*Task goal*. For this exercise, copy exactly every line from the one holding "Where should I" through the end of the data, both included. Omit pictures.

[Collected data entries]
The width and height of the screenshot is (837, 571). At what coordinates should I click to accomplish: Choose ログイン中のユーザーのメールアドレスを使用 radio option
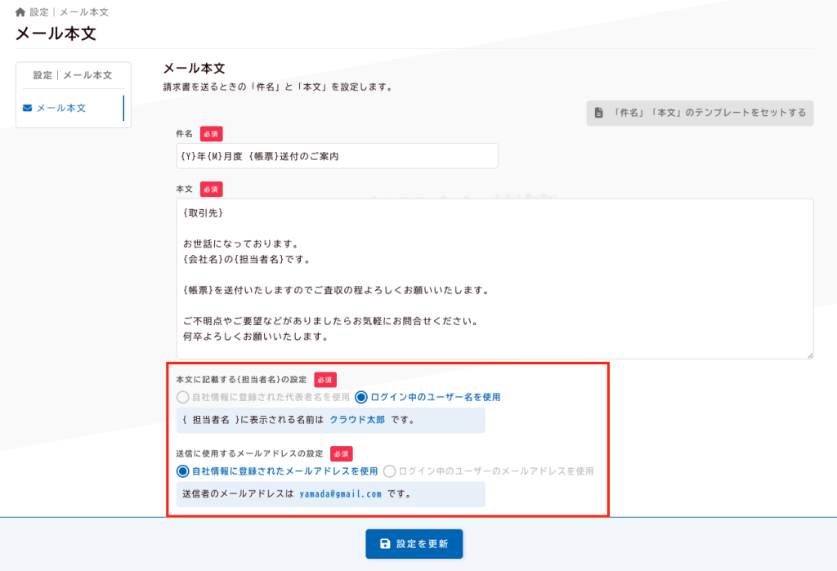click(389, 471)
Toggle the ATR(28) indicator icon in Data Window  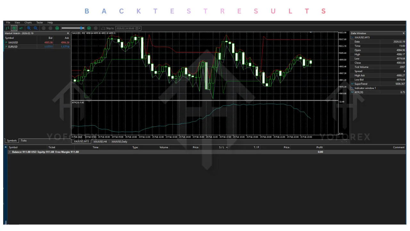pos(352,92)
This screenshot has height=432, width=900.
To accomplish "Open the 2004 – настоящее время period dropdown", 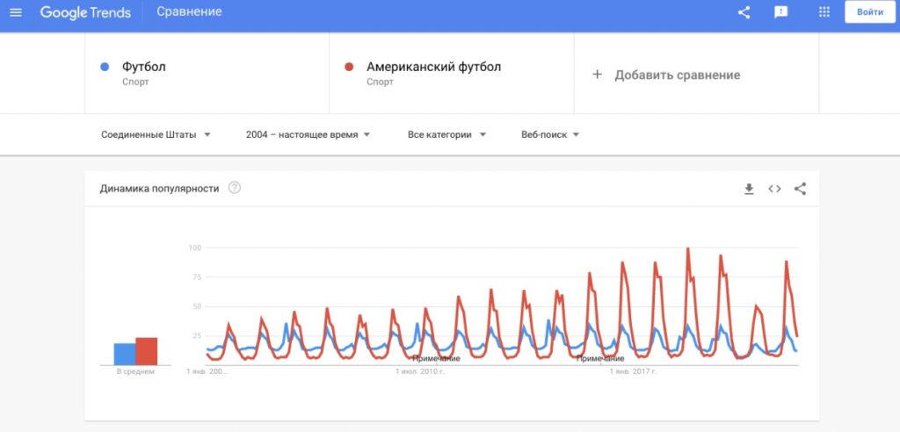I will [308, 135].
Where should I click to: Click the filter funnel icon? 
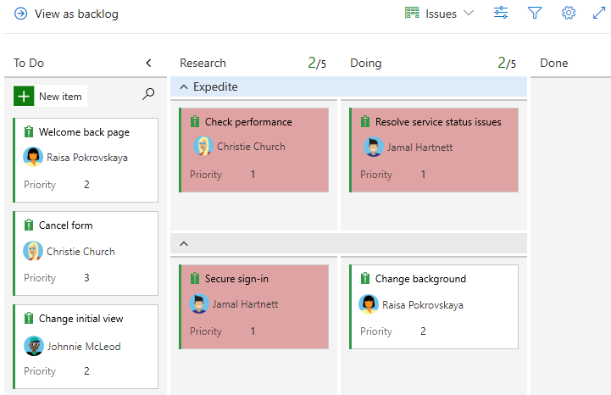[535, 14]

*Response to the task*.
Where should I click to: Click the filter funnel icon? 
[535, 14]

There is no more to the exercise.